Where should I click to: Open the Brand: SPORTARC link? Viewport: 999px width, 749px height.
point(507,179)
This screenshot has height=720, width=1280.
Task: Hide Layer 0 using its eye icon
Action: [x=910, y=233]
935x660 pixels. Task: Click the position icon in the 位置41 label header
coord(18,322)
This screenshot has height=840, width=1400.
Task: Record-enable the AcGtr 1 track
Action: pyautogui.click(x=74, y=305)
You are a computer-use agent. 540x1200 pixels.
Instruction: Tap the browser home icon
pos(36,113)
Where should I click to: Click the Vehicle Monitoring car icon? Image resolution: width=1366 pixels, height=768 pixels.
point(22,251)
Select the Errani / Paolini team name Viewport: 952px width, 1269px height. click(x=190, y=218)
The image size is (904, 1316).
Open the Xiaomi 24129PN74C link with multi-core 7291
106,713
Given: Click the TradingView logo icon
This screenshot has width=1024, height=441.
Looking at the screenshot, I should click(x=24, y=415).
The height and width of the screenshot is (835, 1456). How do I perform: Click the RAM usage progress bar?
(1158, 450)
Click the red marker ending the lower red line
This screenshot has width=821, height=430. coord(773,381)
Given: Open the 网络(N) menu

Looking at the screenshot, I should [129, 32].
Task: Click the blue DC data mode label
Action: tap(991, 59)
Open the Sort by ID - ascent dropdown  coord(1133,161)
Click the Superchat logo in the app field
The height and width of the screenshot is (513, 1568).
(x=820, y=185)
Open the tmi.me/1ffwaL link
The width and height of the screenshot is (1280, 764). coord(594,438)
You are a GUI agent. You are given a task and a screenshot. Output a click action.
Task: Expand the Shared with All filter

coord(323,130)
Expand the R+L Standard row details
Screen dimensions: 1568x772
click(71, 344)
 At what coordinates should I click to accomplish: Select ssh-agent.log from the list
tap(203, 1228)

* * * * * * *

Task objective:
Copy exactly the lines from the one with "Select the Errani" through the last line of the material, keeping both ends.

Problem solution:
Select the Errani / Paolini team name Viewport: 952px width, 1269px height. click(x=190, y=218)
The image size is (904, 1316).
Open the Xiaomi 24129PN74C link with multi-core 7291
106,713
Given: Click the TradingView logo icon
This screenshot has width=1024, height=441.
Looking at the screenshot, I should click(x=24, y=415).
The height and width of the screenshot is (835, 1456). How do I perform: Click the RAM usage progress bar?
(1158, 450)
Click the red marker ending the lower red line
This screenshot has width=821, height=430. coord(773,381)
Given: Open the 网络(N) menu

Looking at the screenshot, I should [129, 32].
Task: Click the blue DC data mode label
Action: tap(991, 59)
Open the Sort by ID - ascent dropdown  coord(1133,161)
Click the Superchat logo in the app field
The height and width of the screenshot is (513, 1568).
(x=820, y=185)
Open the tmi.me/1ffwaL link
The width and height of the screenshot is (1280, 764). coord(594,438)
You are a GUI agent. You are given a task and a screenshot. Output a click action.
Task: Expand the Shared with All filter

coord(323,130)
Expand the R+L Standard row details
Screen dimensions: 1568x772
click(71, 344)
 At what coordinates should I click to accomplish: Select ssh-agent.log from the list
tap(203, 1228)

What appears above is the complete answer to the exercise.